Proteomics of natural substrates of PMN and macrophage proteases in inflammation

Chronic obstructive pulmonary disease (COPD) is a serious lung disease that is predicted to become the fifth leading cause of death by 2020. It is marked by inflammation of the airways. Currently, there is no efficient drug for treatment for this disease. A promising area of COPD research is focused on matrix metalloproteases (MMP), a family of proteins that digest or cut other proteins (known as substrates) into smaller pieces. These cleavages modify the biological functions of the substrate. MMPs are implicated in many inflammatory diseases, including COPD. Dr. Alain Doucet is studying how two specific MMPs, MMP-8 and MMP-12, contribute to the development of COPD. He is conducting studies to validate his hypothesis that MMP-8 and -12 regulate inflammation by cleaving immune cell mediators such as cytokines, chemokines and their cellular receptors. He is conducting a proteomic identification of MMP-8 and -12 biological substrates and assessing the effect of the substrate cleavage on its biological activity.
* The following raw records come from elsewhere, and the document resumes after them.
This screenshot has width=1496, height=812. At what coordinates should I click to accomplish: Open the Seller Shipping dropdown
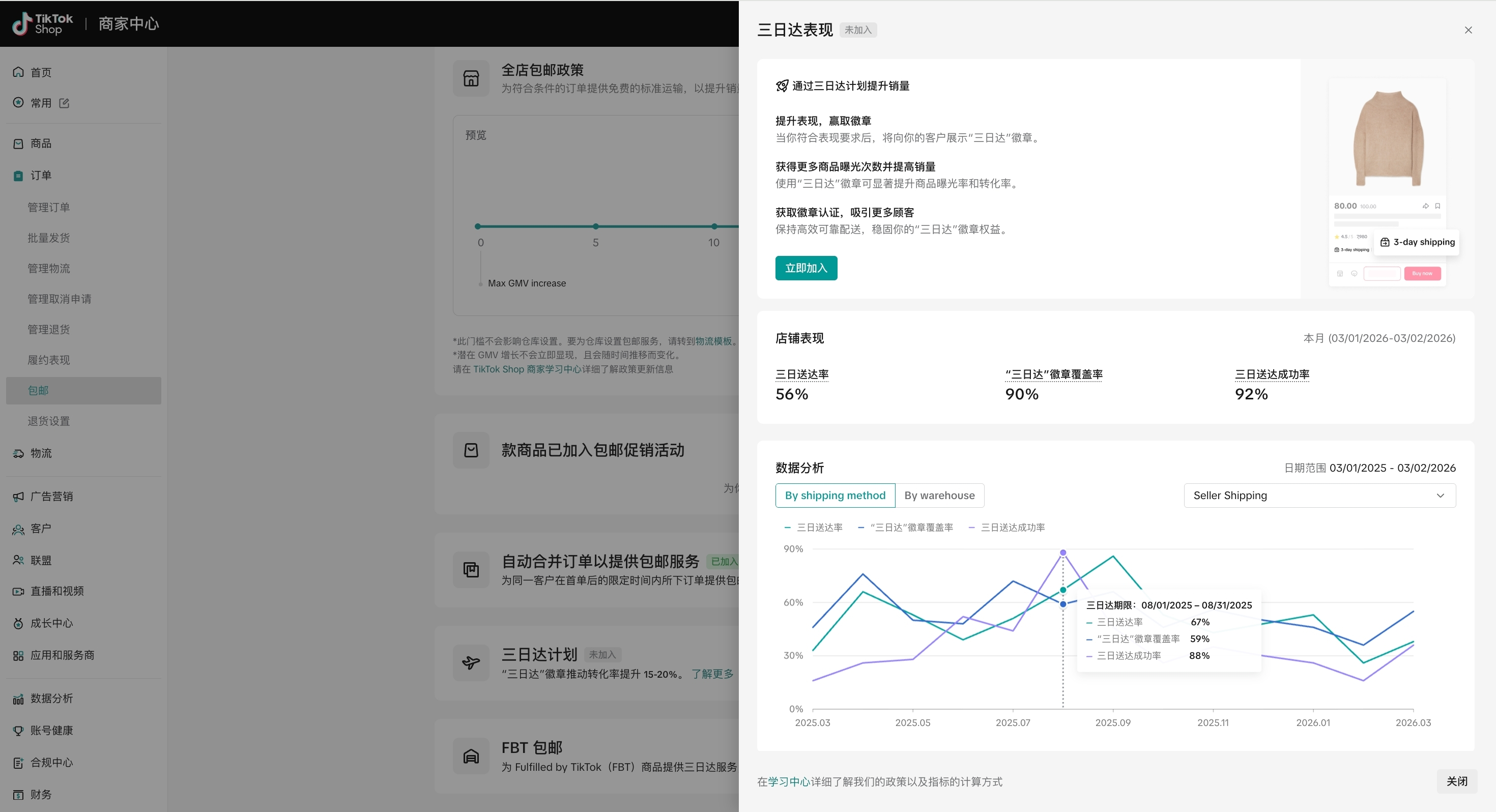point(1319,496)
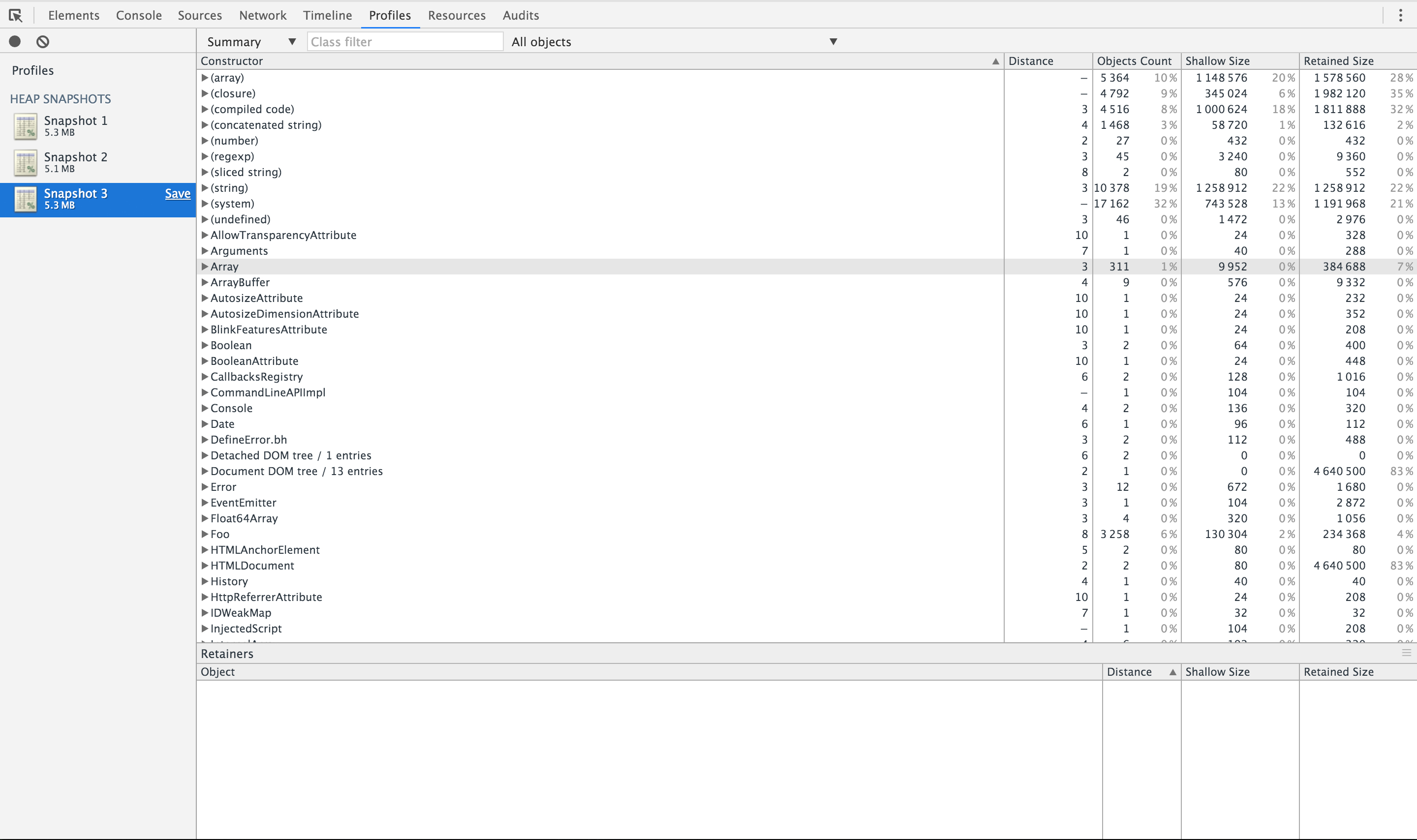
Task: Select the Snapshot 2 thumbnail icon
Action: click(x=26, y=162)
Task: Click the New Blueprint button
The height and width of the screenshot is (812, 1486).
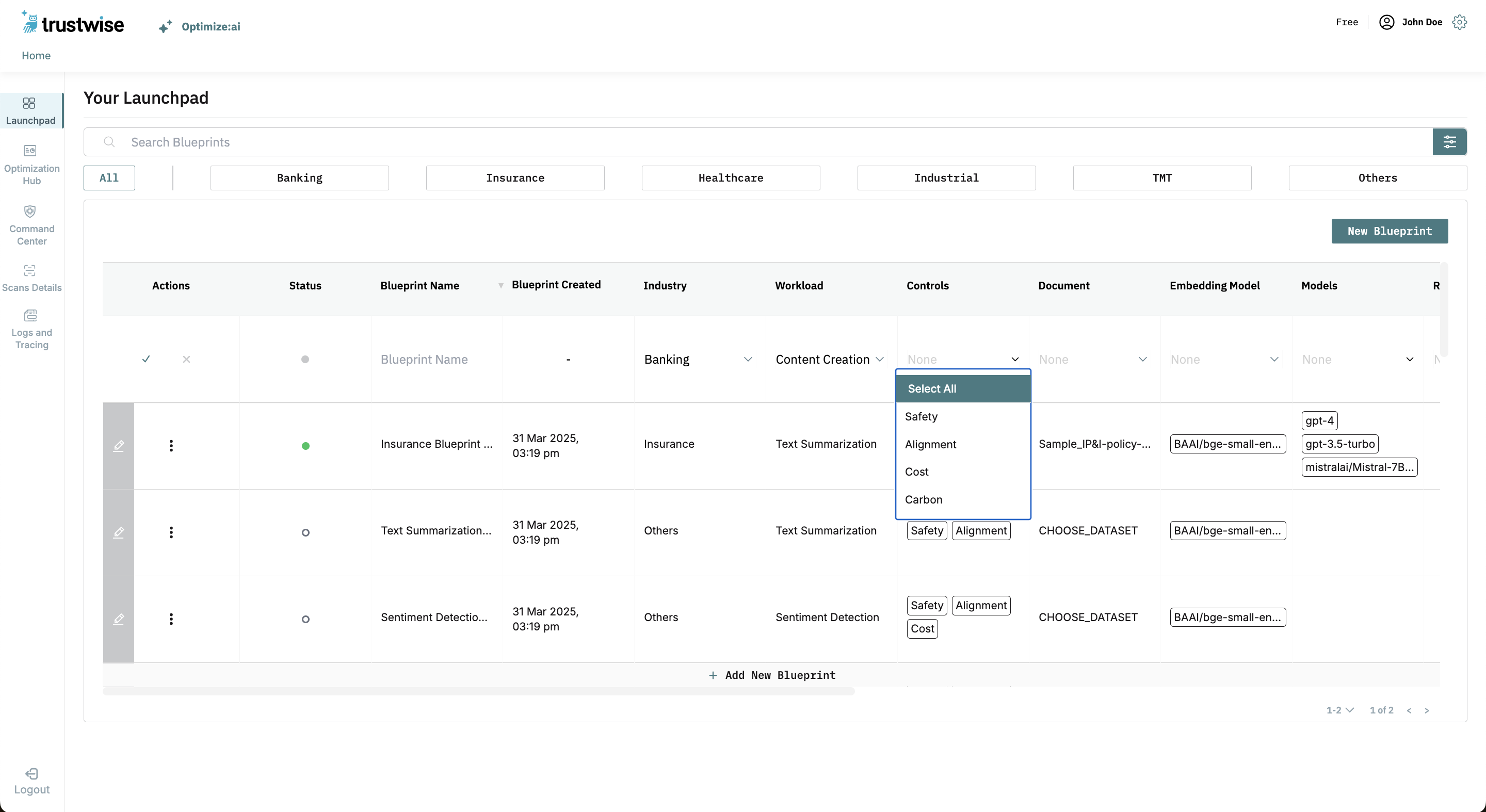Action: [1389, 231]
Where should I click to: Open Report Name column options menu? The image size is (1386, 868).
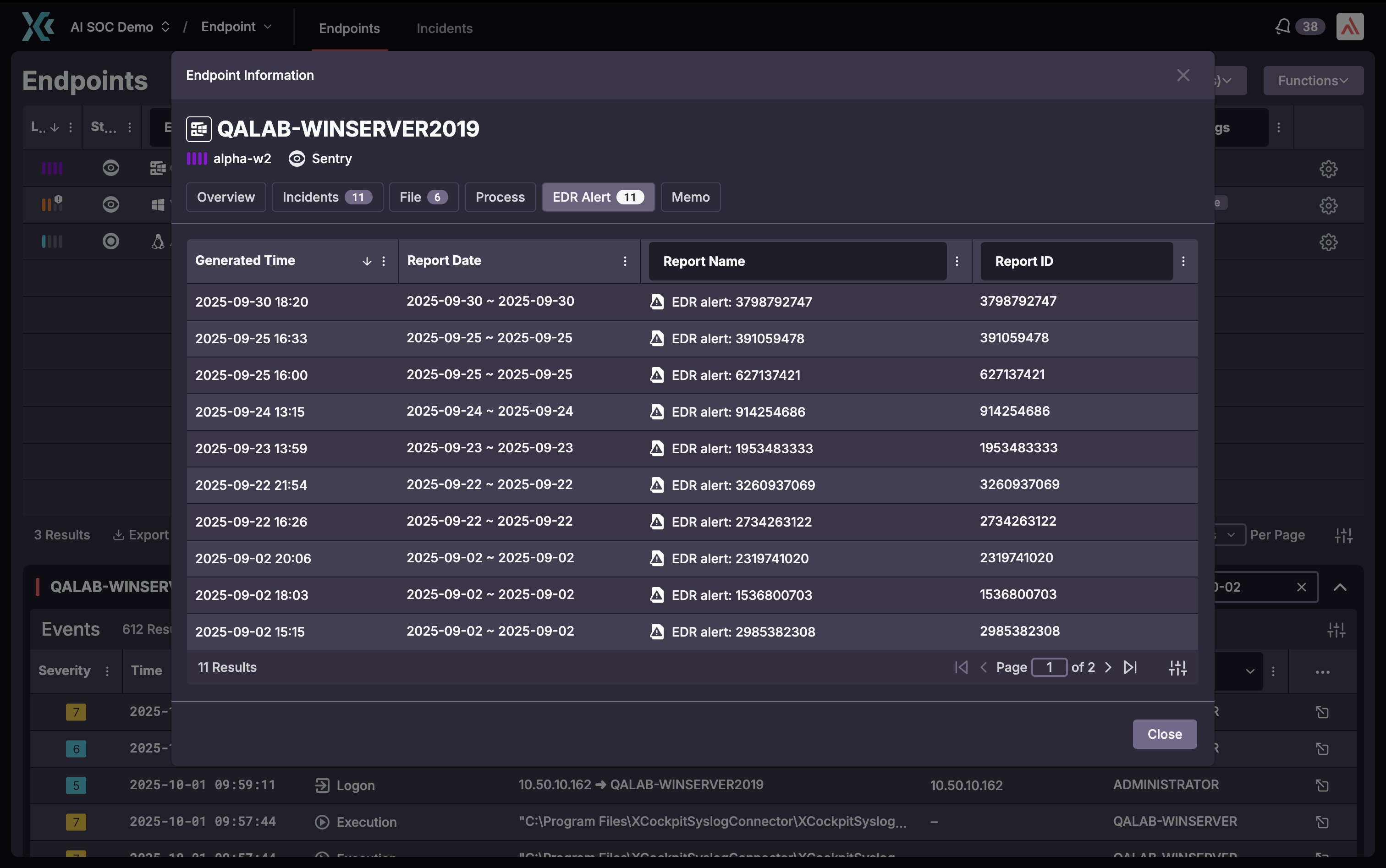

This work could lead to identification of new, more refined targets for COPD treatment. The identification of MMP-8 and -12 biological substrates will indicate their cleavage specificity and will help in the design of more specific inhibitors. Anti-inflammatory drugs developed for COPD treatment also have the potential to be applied to other inflammatory-associated diseases, such as cancer and arthritis.